(QNO) - Wildlife habitats are enlarged to preserve rare wildlife species in the cooperation between localities. At the same time, a mechanism has been set up to protect the forest ecosystem sustainably, highly adapt to climate change.
|Foresters recording gray-shanked doucs|
The Forest Protection Department has recently restored forest ecosystems and protected endangered species. The plan on Song Thanh National Park is an example. It is expanded from the Song Thanh Nature Reserve. Besides, the projects on urgent conservation of elephants and enhancing the control and trading of ivory in Vietnam until 2020 in Nong Son district have been carried out. Some others are the Sao La Nature Reserve and the preservation of gray-shanked douc in Tam My Tay commune (Nui Thanh).
The local authorities have helped the residents with their livelihoods, making them not dependent so much on forests any longer. So several rare species are protected from extinction. More than 1,000 ancient trees in Phuoc Son and Nam Giang districts have been delivered to villagers and cared for in special ways. The forests there are digitally mapped for remote management.
In order to prevent the invasion of local residents, the International Fund for Nature launched the project on monitoring biodiversity in special-use forests in Quang Nam. The project also helps the residents understand the human effects on natural populations (consisting of mammals and birds).

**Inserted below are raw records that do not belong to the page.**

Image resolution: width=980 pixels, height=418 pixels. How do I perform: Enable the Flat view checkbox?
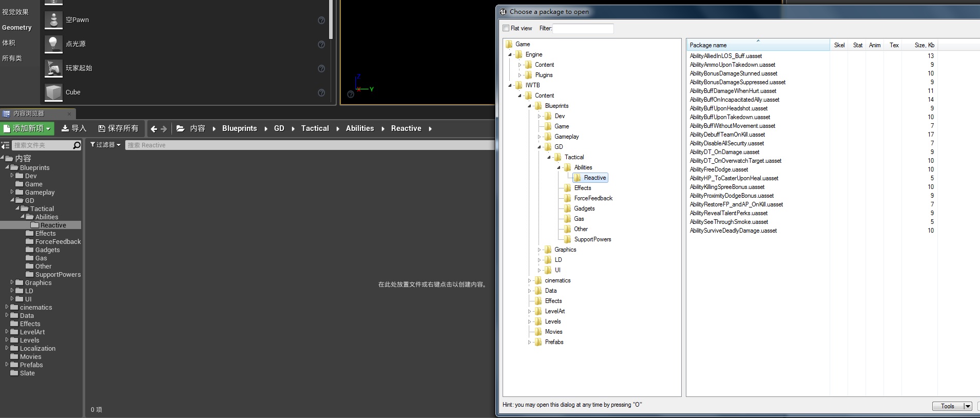[x=506, y=28]
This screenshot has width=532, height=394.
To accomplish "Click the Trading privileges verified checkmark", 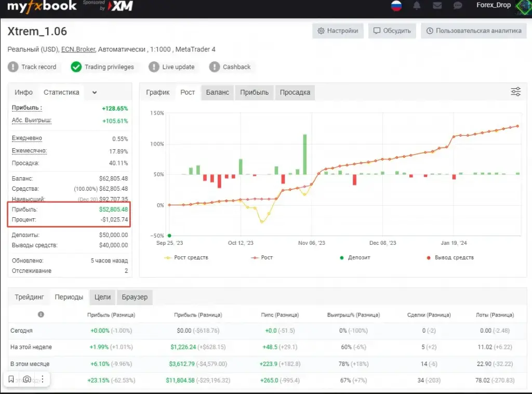I will 76,67.
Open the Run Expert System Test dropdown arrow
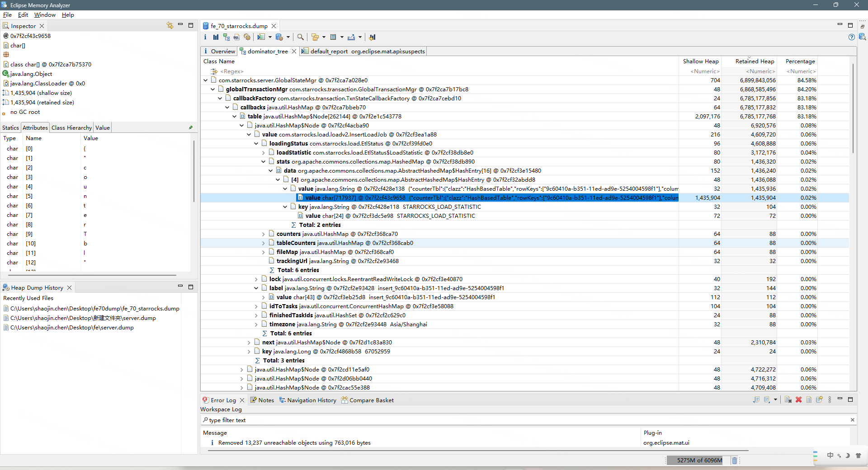Screen dimensions: 868x470 tap(270, 37)
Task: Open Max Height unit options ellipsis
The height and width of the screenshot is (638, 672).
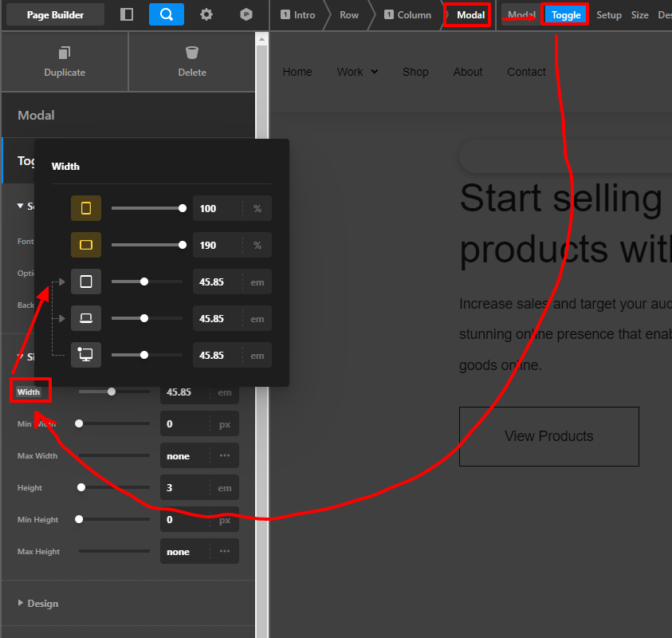Action: click(x=225, y=552)
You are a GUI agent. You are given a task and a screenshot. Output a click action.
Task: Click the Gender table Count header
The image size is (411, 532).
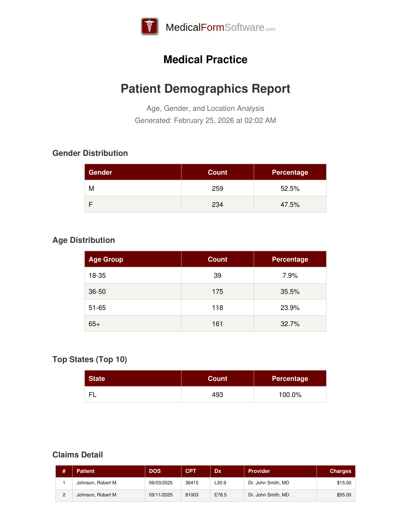[217, 172]
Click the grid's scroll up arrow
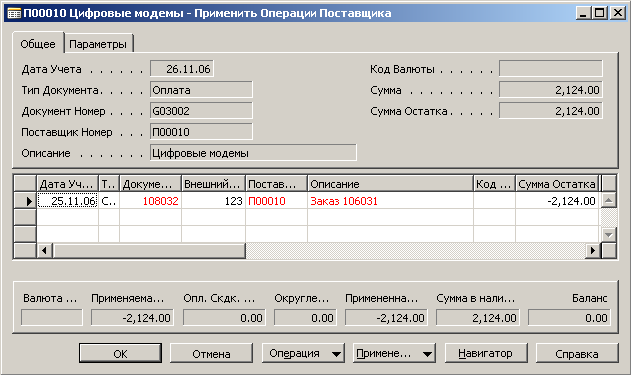This screenshot has height=375, width=631. (x=608, y=200)
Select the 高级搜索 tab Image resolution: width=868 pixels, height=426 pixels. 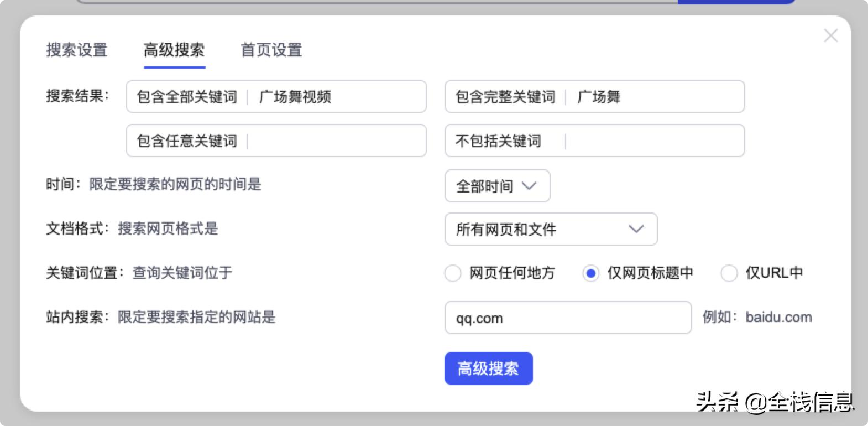tap(174, 51)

Besides, the real situation and the changes of forest ecosystems are also analyzed.
According to Mr.Tran Huu Vy, Director of the Green Vietnam Center for Biodiversity Conservation (manager of the project on gray-shanked douc conservation), it is possible to preserve gray-shanked doucs in Nui Thanh if they are in a remote protection. That is, the reserve area for the gray-shanked doucs needs to be enlarged. There should be polices so that the local residents will never touch the “house” of the doucs.
Cross-border forest diversity
In 2018, the Greater Mekong Sub-region Biodiversity Conservation Corridors Project - Phase 2 (BCC project) keeps on bringing benefits to the localities along the borders. The mountainous areas of Quang Nam, Quang Tri and Thua Thien Hue can maintain and restore the ecosystem connectivity there, ensuring sustainable forest ecology and adapting to climate change, creating biodiversity corridors. It also helps to create residents’ livelihood, improve their lives and speed up the local economic development.
In Quang Nam, the BCC project was carried out in Nam Giang and Tay Giang districts with four components (strengthening institutional capacities; restoration, protection and sustainable management of biodiversity corridors; improvement of livelihoods and infrastructure; project management). The project is financed by the Asian Development Bank. Moreover, the Quang Nam provincial People's Committee has lately approved the second phase of the BCC project, which is the good news. The project will ensure the safety for protective and special-use forests thanks to the cross-border cooperation and management of forest ecosystems between the countries (Vietnam, Laos and Cambodia) in the Greater Mekong Sub-region.